§ Text to read:
§ §
Before colonization by western Europeans in the 1500s, Sumba was inhabited by Melanesian and Austronesian people.
In 1522, through the Portuguese, the first ships from Europe arrived. By 1866 Sumba belonged to the Dutch East Indies, although the island did not come under real Dutch administration until the 20th century. Jesuits opened a mission in Laura, West Sumba in 1866.
Historically, this island exported sandalwood and was known as Sandalwood Island, or Sandel Island.
Despite contact with western cultures, Sumba is one of the few places in the world where megalithic burials are used as a 'living tradition' to inter prominent individuals when they die. Burial in megaliths is a practice that was used in many parts of the world during the Neolithic and Bronze Ages. It has survived to this day in Sumba and has raised significant interest from scholars. At Anakalang, for instance, quadrangular adzes have been unearthed.
Another long-lasting tradition is the sometimes lethal game of pasola, in which teams of often several hundred horse-riders fight with spears.
On August 19, 1977, an earthquake measuring 7.0 on the Richter scale occurred and caused a tsunami. 316 people were killed on the island and islands off the west coast.
The largest town on the island is the main port of Waingapu, with a population of about 52,755.
The landscape is low, limestone hills, rather than the steep volcanoes of many Indonesian islands. There is a dry season from May to November and a rainy season from December to April. The western side of the island is more fertile and more heavily populated than the east.
Due to its distinctive flora and fauna Sumba has been categorised by the World Wildlife Fund as the Sumba deciduous forests ecoregion. Although generally thought to be originally part of the Gondwana southern hemisphere supercontinent, recent research suggests that it might have detached from the South East Asia margin. Sumba is in the Wallacea ecozone, having a mixture of plants and animals of Asian and Australasian origin. Most of the island was originally covered in deciduous monsoon forest while the south-facing slopes, which remain moist during the dry season, were evergreen rainforest.
§ §
§ Data drawn from a collection:
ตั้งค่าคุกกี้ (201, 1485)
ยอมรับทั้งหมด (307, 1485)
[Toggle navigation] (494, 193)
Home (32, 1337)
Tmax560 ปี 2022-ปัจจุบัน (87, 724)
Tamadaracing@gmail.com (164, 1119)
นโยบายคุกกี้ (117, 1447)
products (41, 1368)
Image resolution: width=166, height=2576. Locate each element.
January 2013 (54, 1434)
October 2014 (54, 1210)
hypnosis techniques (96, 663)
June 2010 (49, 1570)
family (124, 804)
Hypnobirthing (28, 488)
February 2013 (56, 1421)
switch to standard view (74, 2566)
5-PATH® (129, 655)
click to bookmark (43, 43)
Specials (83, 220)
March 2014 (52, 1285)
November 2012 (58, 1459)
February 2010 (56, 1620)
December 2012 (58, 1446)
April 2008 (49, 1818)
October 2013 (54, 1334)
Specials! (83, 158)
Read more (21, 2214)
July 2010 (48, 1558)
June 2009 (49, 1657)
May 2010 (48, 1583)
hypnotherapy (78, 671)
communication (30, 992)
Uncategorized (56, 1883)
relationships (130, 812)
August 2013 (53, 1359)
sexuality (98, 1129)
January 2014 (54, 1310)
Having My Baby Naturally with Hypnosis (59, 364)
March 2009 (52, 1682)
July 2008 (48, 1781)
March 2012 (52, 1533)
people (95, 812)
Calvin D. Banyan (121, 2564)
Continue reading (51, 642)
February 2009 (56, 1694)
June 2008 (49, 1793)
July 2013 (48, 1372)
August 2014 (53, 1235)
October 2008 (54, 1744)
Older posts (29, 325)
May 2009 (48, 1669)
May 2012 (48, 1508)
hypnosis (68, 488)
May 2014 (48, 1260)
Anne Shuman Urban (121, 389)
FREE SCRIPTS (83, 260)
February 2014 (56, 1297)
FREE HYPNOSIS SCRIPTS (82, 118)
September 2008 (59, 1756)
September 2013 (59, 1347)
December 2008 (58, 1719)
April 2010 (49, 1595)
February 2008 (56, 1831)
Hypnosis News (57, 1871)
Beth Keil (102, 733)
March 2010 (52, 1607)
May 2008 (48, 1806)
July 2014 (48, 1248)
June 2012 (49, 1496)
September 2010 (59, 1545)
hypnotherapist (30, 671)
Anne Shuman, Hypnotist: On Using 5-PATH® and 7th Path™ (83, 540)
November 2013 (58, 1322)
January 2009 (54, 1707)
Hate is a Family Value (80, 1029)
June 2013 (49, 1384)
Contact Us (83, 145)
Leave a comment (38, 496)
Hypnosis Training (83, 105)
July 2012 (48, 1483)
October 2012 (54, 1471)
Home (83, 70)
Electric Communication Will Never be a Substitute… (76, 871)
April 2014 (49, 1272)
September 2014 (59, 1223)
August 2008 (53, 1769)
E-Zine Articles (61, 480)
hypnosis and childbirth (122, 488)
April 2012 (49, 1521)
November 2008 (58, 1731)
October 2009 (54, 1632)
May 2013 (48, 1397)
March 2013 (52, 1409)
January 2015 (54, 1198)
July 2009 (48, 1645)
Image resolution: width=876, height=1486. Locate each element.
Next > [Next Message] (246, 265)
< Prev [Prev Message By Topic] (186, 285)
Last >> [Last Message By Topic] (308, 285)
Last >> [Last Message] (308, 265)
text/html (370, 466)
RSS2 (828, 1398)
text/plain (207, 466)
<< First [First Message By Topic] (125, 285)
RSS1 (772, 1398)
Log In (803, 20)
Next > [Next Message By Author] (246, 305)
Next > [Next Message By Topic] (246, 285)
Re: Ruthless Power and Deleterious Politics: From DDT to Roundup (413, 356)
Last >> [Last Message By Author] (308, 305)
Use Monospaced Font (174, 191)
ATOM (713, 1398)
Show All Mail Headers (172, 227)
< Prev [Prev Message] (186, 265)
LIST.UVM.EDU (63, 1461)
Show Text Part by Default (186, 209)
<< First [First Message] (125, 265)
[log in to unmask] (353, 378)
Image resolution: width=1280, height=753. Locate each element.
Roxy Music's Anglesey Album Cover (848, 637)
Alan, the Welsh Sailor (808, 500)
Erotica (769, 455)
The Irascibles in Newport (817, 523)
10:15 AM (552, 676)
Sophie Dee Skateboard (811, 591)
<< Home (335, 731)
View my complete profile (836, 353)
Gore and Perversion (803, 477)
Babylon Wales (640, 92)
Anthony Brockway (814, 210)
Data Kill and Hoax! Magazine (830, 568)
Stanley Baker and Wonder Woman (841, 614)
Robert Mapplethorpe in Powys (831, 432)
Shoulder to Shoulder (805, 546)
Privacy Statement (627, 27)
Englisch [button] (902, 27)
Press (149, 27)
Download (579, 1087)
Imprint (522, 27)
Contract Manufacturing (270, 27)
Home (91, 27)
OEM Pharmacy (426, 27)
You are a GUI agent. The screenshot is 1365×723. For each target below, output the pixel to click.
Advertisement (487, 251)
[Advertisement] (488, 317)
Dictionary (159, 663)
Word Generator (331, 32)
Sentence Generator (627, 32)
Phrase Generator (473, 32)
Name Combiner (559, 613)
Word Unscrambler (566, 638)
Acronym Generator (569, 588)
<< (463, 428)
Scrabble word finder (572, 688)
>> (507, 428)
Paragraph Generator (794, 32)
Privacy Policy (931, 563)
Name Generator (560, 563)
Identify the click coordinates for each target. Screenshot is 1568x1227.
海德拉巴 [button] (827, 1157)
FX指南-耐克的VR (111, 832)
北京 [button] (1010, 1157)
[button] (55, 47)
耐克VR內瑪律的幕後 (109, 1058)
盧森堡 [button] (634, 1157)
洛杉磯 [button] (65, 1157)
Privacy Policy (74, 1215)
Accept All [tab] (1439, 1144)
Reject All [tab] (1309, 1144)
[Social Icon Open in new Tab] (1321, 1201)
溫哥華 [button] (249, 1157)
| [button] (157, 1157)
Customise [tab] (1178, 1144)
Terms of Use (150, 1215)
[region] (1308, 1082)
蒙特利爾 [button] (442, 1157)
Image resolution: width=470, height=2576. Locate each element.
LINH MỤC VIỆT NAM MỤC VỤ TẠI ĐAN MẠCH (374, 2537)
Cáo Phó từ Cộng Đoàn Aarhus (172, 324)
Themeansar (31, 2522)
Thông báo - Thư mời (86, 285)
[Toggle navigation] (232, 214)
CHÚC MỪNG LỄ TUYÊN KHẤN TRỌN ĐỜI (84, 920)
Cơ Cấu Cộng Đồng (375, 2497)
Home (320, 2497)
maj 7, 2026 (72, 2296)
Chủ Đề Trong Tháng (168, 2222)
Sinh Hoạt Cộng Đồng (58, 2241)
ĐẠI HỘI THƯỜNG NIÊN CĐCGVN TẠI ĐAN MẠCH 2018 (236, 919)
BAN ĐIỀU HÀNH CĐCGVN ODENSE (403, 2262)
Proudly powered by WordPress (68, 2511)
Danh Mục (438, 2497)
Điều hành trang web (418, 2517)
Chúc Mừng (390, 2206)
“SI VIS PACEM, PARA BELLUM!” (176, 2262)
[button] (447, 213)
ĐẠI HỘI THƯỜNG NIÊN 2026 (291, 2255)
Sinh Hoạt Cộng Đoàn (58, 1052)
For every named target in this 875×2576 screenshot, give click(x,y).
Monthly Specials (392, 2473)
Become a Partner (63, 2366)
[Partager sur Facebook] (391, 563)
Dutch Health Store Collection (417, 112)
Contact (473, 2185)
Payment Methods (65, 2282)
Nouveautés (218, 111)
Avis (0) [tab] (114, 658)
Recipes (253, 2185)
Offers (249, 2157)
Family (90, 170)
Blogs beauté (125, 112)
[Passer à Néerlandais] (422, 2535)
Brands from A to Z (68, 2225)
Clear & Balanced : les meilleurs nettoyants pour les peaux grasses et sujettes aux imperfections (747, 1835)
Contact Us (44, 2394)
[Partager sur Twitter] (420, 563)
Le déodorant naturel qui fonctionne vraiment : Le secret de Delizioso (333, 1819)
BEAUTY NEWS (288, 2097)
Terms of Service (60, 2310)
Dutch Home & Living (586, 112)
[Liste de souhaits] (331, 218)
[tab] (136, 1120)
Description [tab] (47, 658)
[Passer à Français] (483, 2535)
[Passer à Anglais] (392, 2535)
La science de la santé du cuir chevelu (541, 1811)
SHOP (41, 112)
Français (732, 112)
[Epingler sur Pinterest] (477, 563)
§ §
§ Task 1:
In the text about Sumba, what name was the island known by because of its exports?
§ Task 2:
Continue the text about Sumba from the point where it ends.
The entries have no connection to the text about Sumba.

§ Exercise result 1:
Sandalwood Island, or Sandel Island.

§ Exercise result 2:
There are a number of mammals, but the island is particularly rich in bird-life with nearly 200 birds, of which seven endemic species and a number of others are found only here and on some nearby islands. The endemic birds include four vulnerable species — the secretive Sumba boobook owl, Sumba buttonquail, red-naped fruit-dove, and Sumba hornbill — as well as three more common species: the Sumba green pigeon, Sumba flycatcher, and apricot-breasted sunbird. Saltwater crocodiles can still be found in some areas.
The Sumba hornbill or Julang Sumba (Rhyticeros undulatus) is under increasing threat of extinction. Indiscriminate deforestation is threatening their survival. The population is estimated at less than 4,000 with an average density of six individuals per square kilometer. A hornbill can fly to and fro over an area of up to 100 square kilometers.
Most of the original forest has been cleared for the planting of maize, cassava, and other crops so only small isolated patches remain. Furthermore, this clearance is ongoing due to the growing population of the island and this represents a threat to the birds.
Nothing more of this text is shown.